[Records contained in a dataset]
————————

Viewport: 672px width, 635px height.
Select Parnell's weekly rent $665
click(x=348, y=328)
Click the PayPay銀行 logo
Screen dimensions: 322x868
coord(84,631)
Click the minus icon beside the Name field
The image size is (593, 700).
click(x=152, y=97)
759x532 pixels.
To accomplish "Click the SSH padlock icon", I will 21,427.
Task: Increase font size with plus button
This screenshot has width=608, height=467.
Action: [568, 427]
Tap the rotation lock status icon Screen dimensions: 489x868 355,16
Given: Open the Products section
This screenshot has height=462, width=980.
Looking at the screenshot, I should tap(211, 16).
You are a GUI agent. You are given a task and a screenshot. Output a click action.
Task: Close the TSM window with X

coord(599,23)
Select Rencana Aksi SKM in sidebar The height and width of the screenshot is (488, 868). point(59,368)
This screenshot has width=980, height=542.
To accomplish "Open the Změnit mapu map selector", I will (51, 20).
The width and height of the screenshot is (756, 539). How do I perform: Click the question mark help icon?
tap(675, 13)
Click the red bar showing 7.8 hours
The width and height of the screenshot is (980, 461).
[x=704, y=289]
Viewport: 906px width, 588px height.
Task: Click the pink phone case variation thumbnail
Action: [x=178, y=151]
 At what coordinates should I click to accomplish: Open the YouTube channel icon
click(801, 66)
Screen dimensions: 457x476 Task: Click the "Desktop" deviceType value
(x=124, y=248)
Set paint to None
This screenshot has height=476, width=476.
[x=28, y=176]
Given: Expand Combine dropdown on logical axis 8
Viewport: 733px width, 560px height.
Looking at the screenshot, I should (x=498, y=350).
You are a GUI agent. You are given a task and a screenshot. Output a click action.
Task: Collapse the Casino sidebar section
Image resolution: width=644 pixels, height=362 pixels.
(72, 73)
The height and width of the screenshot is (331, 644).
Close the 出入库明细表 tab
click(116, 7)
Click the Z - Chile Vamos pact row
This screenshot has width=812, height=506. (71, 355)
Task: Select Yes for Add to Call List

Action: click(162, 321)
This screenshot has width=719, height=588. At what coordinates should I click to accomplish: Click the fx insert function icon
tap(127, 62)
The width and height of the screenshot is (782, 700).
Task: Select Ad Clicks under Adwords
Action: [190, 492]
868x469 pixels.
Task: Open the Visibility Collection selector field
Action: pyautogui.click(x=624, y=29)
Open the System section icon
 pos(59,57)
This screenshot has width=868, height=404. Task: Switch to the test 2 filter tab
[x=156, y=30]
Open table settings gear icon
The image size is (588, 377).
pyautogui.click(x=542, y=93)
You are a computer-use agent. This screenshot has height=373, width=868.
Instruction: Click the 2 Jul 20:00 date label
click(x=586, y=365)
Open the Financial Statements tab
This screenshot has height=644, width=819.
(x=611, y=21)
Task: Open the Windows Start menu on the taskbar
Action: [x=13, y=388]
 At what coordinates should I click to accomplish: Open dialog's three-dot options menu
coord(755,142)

————————

Copy out all the entries shown above, character for character.

→ Response
Viewport: 672px width, 635px height.
Select Parnell's weekly rent $665
click(x=348, y=328)
Click the PayPay銀行 logo
Screen dimensions: 322x868
coord(84,631)
Click the minus icon beside the Name field
The image size is (593, 700).
click(x=152, y=97)
759x532 pixels.
To accomplish "Click the SSH padlock icon", I will 21,427.
Task: Increase font size with plus button
This screenshot has width=608, height=467.
Action: [568, 427]
Tap the rotation lock status icon Screen dimensions: 489x868 355,16
Given: Open the Products section
This screenshot has height=462, width=980.
Looking at the screenshot, I should tap(211, 16).
You are a GUI agent. You are given a task and a screenshot. Output a click action.
Task: Close the TSM window with X

coord(599,23)
Select Rencana Aksi SKM in sidebar The height and width of the screenshot is (488, 868). point(59,368)
This screenshot has width=980, height=542.
To accomplish "Open the Změnit mapu map selector", I will (51, 20).
The width and height of the screenshot is (756, 539). How do I perform: Click the question mark help icon?
tap(675, 13)
Click the red bar showing 7.8 hours
The width and height of the screenshot is (980, 461).
[x=704, y=289]
Viewport: 906px width, 588px height.
Task: Click the pink phone case variation thumbnail
Action: [x=178, y=151]
 At what coordinates should I click to accomplish: Open the YouTube channel icon
click(801, 66)
Screen dimensions: 457x476 Task: Click the "Desktop" deviceType value
(x=124, y=248)
Set paint to None
This screenshot has height=476, width=476.
[x=28, y=176]
Given: Expand Combine dropdown on logical axis 8
Viewport: 733px width, 560px height.
Looking at the screenshot, I should (x=498, y=350).
You are a GUI agent. You are given a task and a screenshot. Output a click action.
Task: Collapse the Casino sidebar section
Image resolution: width=644 pixels, height=362 pixels.
(72, 73)
The height and width of the screenshot is (331, 644).
Close the 出入库明细表 tab
click(116, 7)
Click the Z - Chile Vamos pact row
This screenshot has width=812, height=506. (71, 355)
Task: Select Yes for Add to Call List

Action: click(162, 321)
This screenshot has width=719, height=588. At what coordinates should I click to accomplish: Click the fx insert function icon
tap(127, 62)
The width and height of the screenshot is (782, 700).
Task: Select Ad Clicks under Adwords
Action: [190, 492]
868x469 pixels.
Task: Open the Visibility Collection selector field
Action: pyautogui.click(x=624, y=29)
Open the System section icon
 pos(59,57)
This screenshot has width=868, height=404. Task: Switch to the test 2 filter tab
[x=156, y=30]
Open table settings gear icon
The image size is (588, 377).
pyautogui.click(x=542, y=93)
You are a computer-use agent. This screenshot has height=373, width=868.
Instruction: Click the 2 Jul 20:00 date label
click(x=586, y=365)
Open the Financial Statements tab
This screenshot has height=644, width=819.
(x=611, y=21)
Task: Open the Windows Start menu on the taskbar
Action: [x=13, y=388]
 At what coordinates should I click to accomplish: Open dialog's three-dot options menu
coord(755,142)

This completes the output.